-- SOURCE PASSAGE follows --

Skip to content

Turn your Telegram bot into a smart, no-code AI assistant that answers questions about any uploaded PDF. Powered by Google Gemini + Supabase embeddings + n8n automation. Includes post-processing for Telegram-safe HTML and message splitting.

License

Notifications You must be signed in to change notification settings

mohamadghaffari/telegram-doc-ai-assistant

Repository files navigation

🤖 Telegram AI Assistant for Your Documents (n8n + Supabase + Gemini)

This project transforms a standard Telegram bot into your dedicated AI assistant – designed to understand and answer questions based on your own documents. It seamlessly integrates the power of Google Gemini for advanced language capabilities and Supabase's vector database for efficient, intelligent document retrieval. Built entirely within the no-code platform n8n, it allows you to deploy a sophisticated document chatbot without writing a single line of code.

Simply upload any PDF document to the bot, and instantly gain the ability to chat with it, querying its contents as if it were a knowledgeable expert on your uploaded files.


📹 Watch the Bot in Action

𝗨𝗻𝗹𝗲𝗮𝘀𝗵𝗶𝗻𝗴 𝗔𝗜 𝗼𝗻 𝗠𝘆 𝗕𝗼𝗼𝗸𝘀𝗵𝗲𝗹𝗳: 𝗙𝗹𝗼𝘄 𝗣𝗿𝗼𝗴𝗿𝗮𝗺𝗺𝗶𝗻𝗴 𝗣𝗼𝘄𝗲𝗿𝘀 𝗮 𝗡𝗲𝘅𝘁-𝗟𝗲𝘃𝗲𝗹 𝗧𝗲𝗹𝗲𝗴𝗿𝗮𝗺 𝗕𝗼𝘁🤖

▶️ Click the image above to watch a live demo on YouTube.

-- SOURCE PASSAGE concluded --
-- GIVEN MATERIAL follows --

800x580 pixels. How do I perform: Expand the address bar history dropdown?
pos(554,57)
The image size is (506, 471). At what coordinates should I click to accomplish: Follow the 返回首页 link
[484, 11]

-- GIVEN MATERIAL concluded --

● **LIST OF TASKS**:
1) Answer these questions from the Telegram document assistant page.
(a) Which no-code platform is the project built in?
(b) What type of document does the user upload to the bot?
(c) On what site is the live demo hosted?
2) For each statement, say whether the Telegram document assistant page agrees with it, and quote the words that settle it.
(a) The project uses Supabase's vector database to retrieve documents.
(b) Setting up the bot requires writing some code.
(c) Google Gemini provides the project's language capabilities.
3) Resume the Telegram document assistant page after its final line.
The listing has no role in this work.

● **RESPONSES BY TASK**:
1)
(a) n8n
(b) A PDF
(c) YouTube

2)
(a) Yes: "Supabase's vector database for efficient, intelligent document retrieval"
(b) No: "without writing a single line of code"
(c) Yes: "the power of Google Gemini for advanced language capabilities"

3)
This video provides a live demonstration of the bot's core features and how it interacts. See a quick walkthrough of its capabilities and user flow.


✨ Ignite Your Workflow: Use Cases

This project empowers two core interactions:

1. Conversational AI Interface (User Inquiry → Telegram Bot → Intelligent Answers)

  • Users pose questions directly to the Telegram bot.
  • The bot generates relevant, informative answers using the cutting-edge capabilities of the Google Gemini LLM.
  • Leveraging a powerful vector search mechanism, it can pull specific, contextual information from previously uploaded documents to provide highly relevant and informed responses.
  • (Optional) Augment answers with real-time data, like current weather information.

2. Effortless Document Integration (User Upload PDF → Processing → Searchable Knowledge)

  • Users upload a PDF document directly to the bot.
  • The workflow automatically parses the document content, converts it into numerical representations called embeddings using Gemini's embedding models.
  • These embeddings, alongside the document's text content, are then securely stored in a dedicated Supabase vector table, creating a searchable knowledge base.
  • Immediately after successful processing, the document becomes part of the bot's memory, enabling users to ask questions about its contents via the standard chat interface.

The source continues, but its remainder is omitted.